Task to carry out: Transcribe every line from the one containing "Print the diagram with the printer icon" through the end of the records below, exactly, but not the pictures.

Records shown:
*-*-*
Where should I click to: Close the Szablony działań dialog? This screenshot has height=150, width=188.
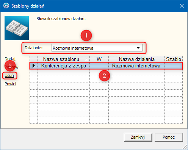coord(182,6)
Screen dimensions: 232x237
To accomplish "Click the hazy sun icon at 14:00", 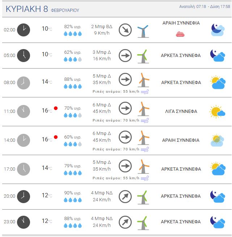I will 217,140.
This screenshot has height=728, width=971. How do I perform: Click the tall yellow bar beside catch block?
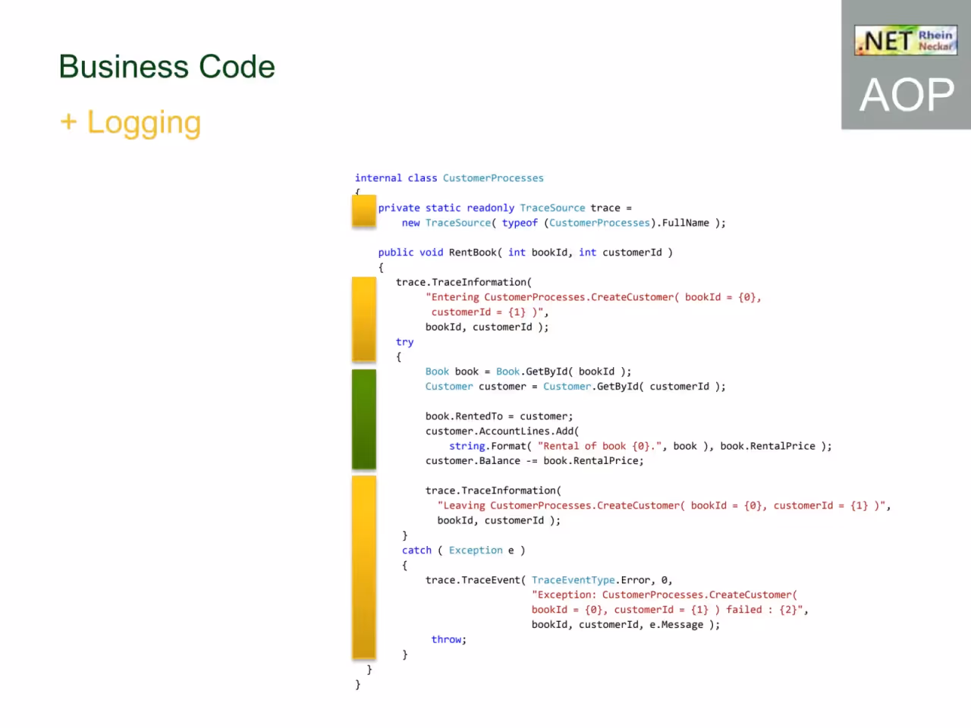(x=364, y=566)
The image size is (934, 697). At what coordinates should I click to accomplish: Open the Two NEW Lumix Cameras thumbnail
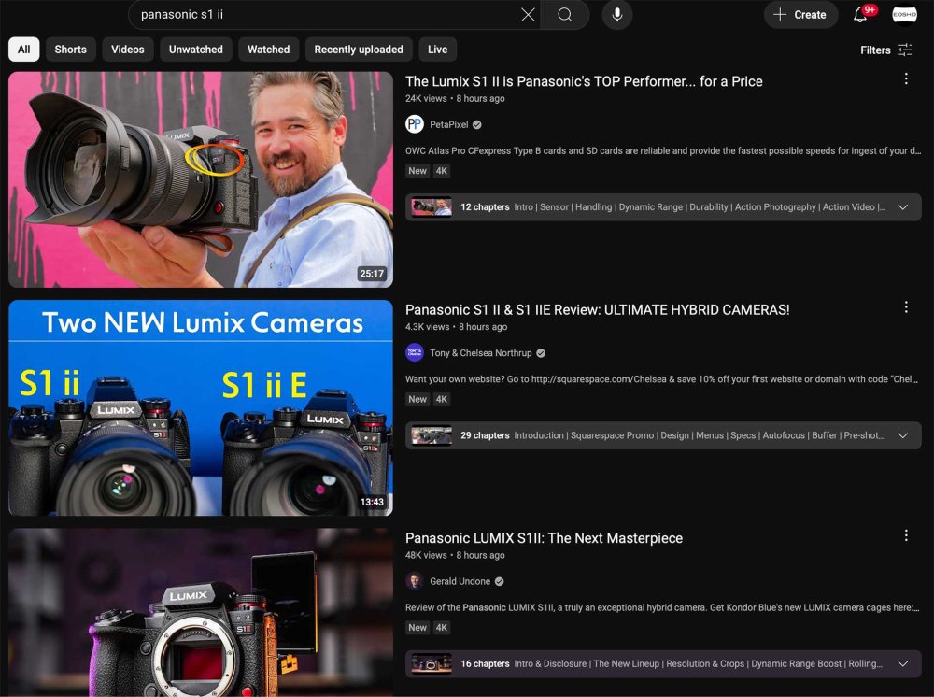pyautogui.click(x=201, y=407)
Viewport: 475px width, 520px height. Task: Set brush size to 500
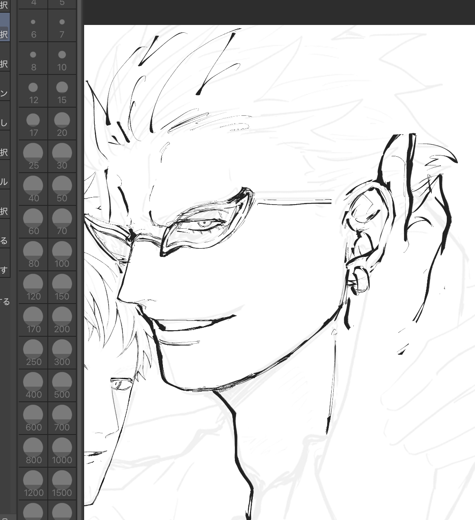point(62,386)
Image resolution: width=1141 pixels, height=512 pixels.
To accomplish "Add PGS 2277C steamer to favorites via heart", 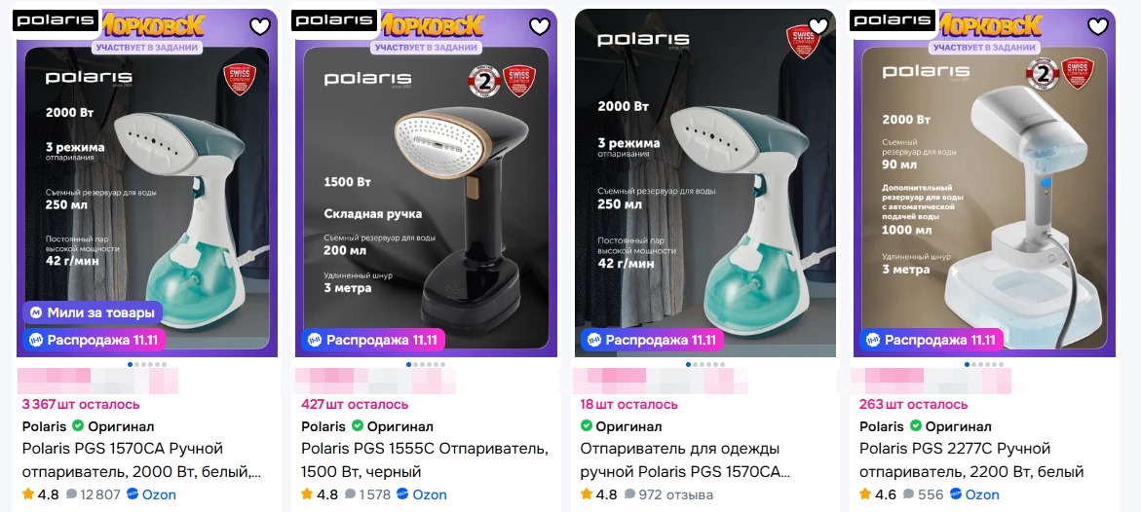I will 1097,27.
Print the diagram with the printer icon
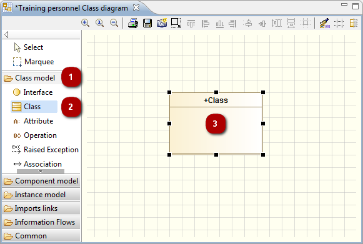 (x=133, y=23)
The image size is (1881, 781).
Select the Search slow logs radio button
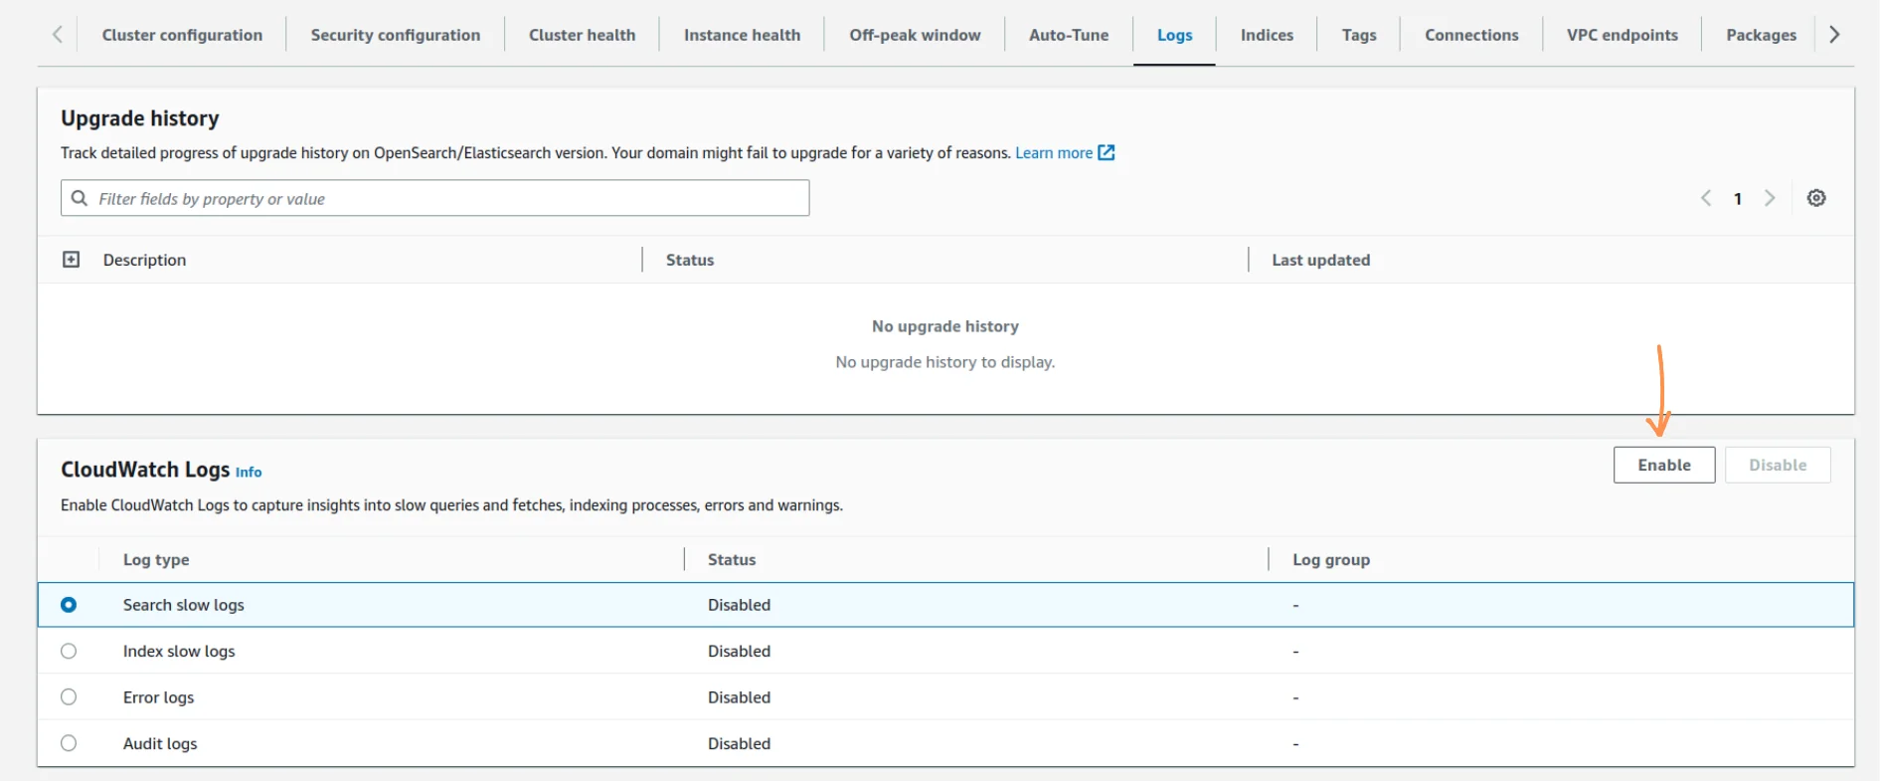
*-*-*
Answer box:
Print the diagram with the printer icon
 (x=133, y=23)
The image size is (1881, 781).
Select the Search slow logs radio button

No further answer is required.